Picture this scene, you roll up onto the starting line of a damp Silverstone circuit in your Jaguar XJ220 GT, a car that had been tried and tested with moderate success in the season prior. Now, though, the competition has risen to other-worldly levels, with Lotus’ Elise GT1 Turbo, Panoz’s insect-inspired GTR-1, Porsche’s all-new 911 GT1 and McLaren’s ferocious F1 GTR all itching for victory, and yet, there's one car that has every pair of Sparco race shoes quaking in their footwells.
That car was the Mercedes-Benz CLK GTR, seemingly sent from space to utterly dominate its rivals. It was a car so outrageously fast it caused the entire championship it was meticulously designed to compete in to be separated into different disciplines to allow other teams a chance, and while other brands were scrambling to reach the heels of the CLK GTR, Mercedes-Benz ensured its road-going, homologation examples were equally incredible.
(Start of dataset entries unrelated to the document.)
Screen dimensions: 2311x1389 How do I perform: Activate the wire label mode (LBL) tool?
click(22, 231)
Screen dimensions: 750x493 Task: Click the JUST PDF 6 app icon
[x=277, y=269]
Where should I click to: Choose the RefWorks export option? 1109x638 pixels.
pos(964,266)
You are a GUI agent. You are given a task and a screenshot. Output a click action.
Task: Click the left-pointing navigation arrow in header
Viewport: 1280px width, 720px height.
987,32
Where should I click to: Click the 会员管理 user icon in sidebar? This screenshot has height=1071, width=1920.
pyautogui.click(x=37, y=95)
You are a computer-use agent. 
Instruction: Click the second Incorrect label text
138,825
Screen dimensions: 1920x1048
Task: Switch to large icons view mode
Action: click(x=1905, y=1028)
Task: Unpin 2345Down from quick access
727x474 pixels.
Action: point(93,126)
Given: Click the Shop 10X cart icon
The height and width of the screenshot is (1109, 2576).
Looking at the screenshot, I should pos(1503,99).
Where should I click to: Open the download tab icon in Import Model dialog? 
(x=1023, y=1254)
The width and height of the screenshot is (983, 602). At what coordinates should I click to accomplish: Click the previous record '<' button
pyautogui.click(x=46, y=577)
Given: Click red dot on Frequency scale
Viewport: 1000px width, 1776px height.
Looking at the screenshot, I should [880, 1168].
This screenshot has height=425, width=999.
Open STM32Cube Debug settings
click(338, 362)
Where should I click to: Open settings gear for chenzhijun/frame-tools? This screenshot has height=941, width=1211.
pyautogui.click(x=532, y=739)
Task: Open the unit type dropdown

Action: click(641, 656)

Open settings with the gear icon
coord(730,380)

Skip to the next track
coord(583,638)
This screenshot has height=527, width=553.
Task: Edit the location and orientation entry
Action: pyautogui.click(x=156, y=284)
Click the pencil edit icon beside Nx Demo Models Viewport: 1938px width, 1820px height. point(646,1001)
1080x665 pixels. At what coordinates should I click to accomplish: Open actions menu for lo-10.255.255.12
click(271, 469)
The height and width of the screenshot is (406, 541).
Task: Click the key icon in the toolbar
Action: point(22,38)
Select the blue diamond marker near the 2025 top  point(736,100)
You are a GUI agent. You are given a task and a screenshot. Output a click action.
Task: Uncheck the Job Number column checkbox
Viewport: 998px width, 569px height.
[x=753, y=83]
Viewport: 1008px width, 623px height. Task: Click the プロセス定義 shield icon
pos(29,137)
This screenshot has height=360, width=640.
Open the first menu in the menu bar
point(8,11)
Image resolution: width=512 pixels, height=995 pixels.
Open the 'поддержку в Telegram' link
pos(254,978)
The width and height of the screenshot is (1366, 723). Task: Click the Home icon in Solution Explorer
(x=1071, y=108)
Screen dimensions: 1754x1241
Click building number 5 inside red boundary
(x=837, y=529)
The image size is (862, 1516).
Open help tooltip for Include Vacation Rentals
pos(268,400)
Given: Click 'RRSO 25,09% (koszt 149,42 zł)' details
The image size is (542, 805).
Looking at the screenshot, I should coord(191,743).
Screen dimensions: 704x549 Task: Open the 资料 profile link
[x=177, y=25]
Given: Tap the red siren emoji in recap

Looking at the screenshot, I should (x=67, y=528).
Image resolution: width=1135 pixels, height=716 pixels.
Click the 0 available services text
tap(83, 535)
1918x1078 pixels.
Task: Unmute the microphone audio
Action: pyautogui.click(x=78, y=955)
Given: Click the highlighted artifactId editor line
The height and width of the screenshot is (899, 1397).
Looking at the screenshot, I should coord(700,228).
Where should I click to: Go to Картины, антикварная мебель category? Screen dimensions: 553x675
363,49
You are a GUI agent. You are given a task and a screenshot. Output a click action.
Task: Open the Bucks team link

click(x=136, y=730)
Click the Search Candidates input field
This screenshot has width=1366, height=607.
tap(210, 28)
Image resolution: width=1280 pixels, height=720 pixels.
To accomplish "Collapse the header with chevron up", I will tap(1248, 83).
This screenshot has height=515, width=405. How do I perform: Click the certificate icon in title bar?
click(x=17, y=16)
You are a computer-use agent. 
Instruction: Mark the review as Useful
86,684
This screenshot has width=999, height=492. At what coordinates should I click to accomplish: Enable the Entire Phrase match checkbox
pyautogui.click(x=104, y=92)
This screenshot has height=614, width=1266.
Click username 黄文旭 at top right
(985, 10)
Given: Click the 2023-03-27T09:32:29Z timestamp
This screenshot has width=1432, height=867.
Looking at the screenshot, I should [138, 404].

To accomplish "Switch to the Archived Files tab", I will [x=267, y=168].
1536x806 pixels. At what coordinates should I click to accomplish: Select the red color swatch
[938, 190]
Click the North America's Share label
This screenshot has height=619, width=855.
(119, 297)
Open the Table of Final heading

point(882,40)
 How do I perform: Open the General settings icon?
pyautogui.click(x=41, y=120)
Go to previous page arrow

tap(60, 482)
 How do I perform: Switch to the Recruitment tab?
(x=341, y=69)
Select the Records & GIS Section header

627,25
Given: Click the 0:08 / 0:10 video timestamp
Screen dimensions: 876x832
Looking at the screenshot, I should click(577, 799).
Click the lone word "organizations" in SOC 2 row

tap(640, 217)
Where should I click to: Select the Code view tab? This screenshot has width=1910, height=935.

Starting with the coupe variant, of which just 20 examples were created, the CLK GTR formed an era of motorsport monarchy, ruling alongside the McLaren F1 and Porsche 911 GT1 as the “GT1 Trinity”. Despite its $1,500,000 price tag at launch, over 300 buyers were desperate to get their hands on one, with this example - the 7th built - being completed at HWA AG on 27 April 1999 before heading to its lucky new owner in Switzerland. Specifying the colour combination of such an incredible machine must have been something of a challenge, but the original owner knocked it out of the park with this Coupé variant, opting for Mercedes-Benz’s iconic Iridium Silver Metallic (775), while the competition-inspired cockpit is trimmed in blue-gray tartan gabardine fabric, an obvious nod to the 1955 Mille Miglia-winning 300 SLR racecar piloted by Sir Stirling Moss and his navigator Denis Jenkinson. Incredibly, only two other GTR Coupes are known to feature this must-have upholstery pattern.
If you’d prefer to hear all of the CLK GTR’s race-ready, 623 horsepower, 6.9-litre, naturally-aspirated V12 sing just that little bit louder, you’re in luck, as RM Sotheby’s Las Vegas sale has not one, but two CLK GTRs going under the hammer, the second somehow being rarer than the first.
This topless variant, of which just six examples were ever produced, is the third in that production run, and is also finished in a striking shade of silver. Unlike its Coupé sibling which carries some mileage, albeit a mere 7,015 kilometers, the Roadster has barely seen the light of day in its 21 years of existence, showing just 170 kilometres on the 340-kph stamped odometer. Despite looking very similar to the Coupé, the Roadster undertook some key design changes, as the roof also housed a massive single air intake. The engine intakes were instead repositioned to the sides, with other changes that included new door-mounted mirrors, integrated roll-hoops behind the seats, and a new front grille and rear wing.
The result is arguably the greatest drop-top that has ever existed. It's a car that comes so close to its race-dominating track only variant, and yet it's one that can be enjoyed out on the public roads. Out of the GT1 Trinity, of which all three cars are legends in their own right, the CLK GTR has always been the most exclusive and untamed. It obliterated its rivals out on the circuits, while showcasing a relentless pursuit of perfection and driving enjoyment on the open road. This car is more than just a homologation special, it is a product of exactly what Mercedes-Benz has always strived for: The Best or Nothing.
Both of these incredible CLK GTRs will be heading to RM Sotheby’s star-studded auction in Las Vegas on November 17th, with the Coupè variant estimated to bring in €7,500,000 to €8,500,000 euros, and the rarer Roadster example estimated at €10,000,000 to €12,000,000 euros.